Available records:
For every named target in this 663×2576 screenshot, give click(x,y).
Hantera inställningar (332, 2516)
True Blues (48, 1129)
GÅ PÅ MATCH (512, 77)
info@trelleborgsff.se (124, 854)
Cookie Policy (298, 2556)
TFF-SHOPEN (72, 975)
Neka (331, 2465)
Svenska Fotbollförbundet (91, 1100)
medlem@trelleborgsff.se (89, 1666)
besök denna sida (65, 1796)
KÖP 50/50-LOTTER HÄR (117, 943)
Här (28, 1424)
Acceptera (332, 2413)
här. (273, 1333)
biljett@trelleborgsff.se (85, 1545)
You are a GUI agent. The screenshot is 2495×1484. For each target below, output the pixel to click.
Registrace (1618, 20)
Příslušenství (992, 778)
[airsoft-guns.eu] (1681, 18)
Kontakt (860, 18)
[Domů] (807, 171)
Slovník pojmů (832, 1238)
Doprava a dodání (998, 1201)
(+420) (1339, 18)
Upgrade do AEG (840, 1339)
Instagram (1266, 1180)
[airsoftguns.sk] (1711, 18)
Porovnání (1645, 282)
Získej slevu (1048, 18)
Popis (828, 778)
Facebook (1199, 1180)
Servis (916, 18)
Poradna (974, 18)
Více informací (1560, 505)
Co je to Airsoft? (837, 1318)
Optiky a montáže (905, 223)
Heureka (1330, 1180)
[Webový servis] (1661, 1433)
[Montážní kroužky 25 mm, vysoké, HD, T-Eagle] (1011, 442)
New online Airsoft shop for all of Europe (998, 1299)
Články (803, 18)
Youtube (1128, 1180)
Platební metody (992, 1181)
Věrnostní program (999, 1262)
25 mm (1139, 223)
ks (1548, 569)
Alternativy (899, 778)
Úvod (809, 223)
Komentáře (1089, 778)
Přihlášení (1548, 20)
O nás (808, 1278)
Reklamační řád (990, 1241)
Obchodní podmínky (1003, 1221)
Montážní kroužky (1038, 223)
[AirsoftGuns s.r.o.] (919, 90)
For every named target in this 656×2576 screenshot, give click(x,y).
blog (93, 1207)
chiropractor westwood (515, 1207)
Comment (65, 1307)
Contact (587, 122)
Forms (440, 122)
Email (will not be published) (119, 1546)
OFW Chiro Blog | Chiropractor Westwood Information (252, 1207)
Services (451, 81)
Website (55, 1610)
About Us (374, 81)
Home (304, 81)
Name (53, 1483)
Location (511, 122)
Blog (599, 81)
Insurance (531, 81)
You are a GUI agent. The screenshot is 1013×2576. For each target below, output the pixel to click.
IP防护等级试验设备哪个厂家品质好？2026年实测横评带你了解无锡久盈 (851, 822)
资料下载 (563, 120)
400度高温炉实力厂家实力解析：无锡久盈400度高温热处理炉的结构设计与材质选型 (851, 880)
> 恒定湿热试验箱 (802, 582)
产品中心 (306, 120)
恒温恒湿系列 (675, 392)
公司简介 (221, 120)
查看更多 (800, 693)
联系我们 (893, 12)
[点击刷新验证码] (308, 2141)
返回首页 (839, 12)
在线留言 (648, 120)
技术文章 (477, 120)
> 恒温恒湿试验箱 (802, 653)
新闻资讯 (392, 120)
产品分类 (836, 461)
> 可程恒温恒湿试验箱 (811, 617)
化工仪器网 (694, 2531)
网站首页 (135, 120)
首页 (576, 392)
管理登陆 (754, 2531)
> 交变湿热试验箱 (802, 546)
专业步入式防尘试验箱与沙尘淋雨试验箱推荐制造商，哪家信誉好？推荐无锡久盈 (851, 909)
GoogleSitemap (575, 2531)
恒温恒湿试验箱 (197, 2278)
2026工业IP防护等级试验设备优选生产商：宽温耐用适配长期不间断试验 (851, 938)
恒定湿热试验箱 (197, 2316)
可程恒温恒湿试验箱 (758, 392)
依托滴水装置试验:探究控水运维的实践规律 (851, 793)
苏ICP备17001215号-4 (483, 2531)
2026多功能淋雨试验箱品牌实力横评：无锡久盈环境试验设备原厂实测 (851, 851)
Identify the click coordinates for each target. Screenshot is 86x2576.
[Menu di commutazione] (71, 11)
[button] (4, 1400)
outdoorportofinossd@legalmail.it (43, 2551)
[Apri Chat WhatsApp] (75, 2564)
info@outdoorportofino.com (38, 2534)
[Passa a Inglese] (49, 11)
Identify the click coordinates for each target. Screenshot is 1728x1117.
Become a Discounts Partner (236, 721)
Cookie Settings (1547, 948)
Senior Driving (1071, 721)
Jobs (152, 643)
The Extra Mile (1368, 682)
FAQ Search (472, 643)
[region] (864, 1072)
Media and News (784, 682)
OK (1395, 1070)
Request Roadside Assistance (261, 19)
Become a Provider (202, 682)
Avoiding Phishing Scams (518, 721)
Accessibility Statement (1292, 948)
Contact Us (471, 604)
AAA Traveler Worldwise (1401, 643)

Work order: Within the data above, the span starting at the line containing "恒温恒湿试验箱 (197, 2278)" and ending at the line containing "2026多功能淋雨试验箱品牌实力横评：无锡久盈环境试验设备原厂实测 (851, 851)" is to be retyped exactly, with no other lines.

Result below:
恒温恒湿试验箱 (197, 2278)
2026工业IP防护等级试验设备优选生产商：宽温耐用适配长期不间断试验 (851, 938)
恒定湿热试验箱 (197, 2316)
可程恒温恒湿试验箱 (758, 392)
依托滴水装置试验:探究控水运维的实践规律 (851, 793)
苏ICP备17001215号-4 (483, 2531)
2026多功能淋雨试验箱品牌实力横评：无锡久盈环境试验设备原厂实测 (851, 851)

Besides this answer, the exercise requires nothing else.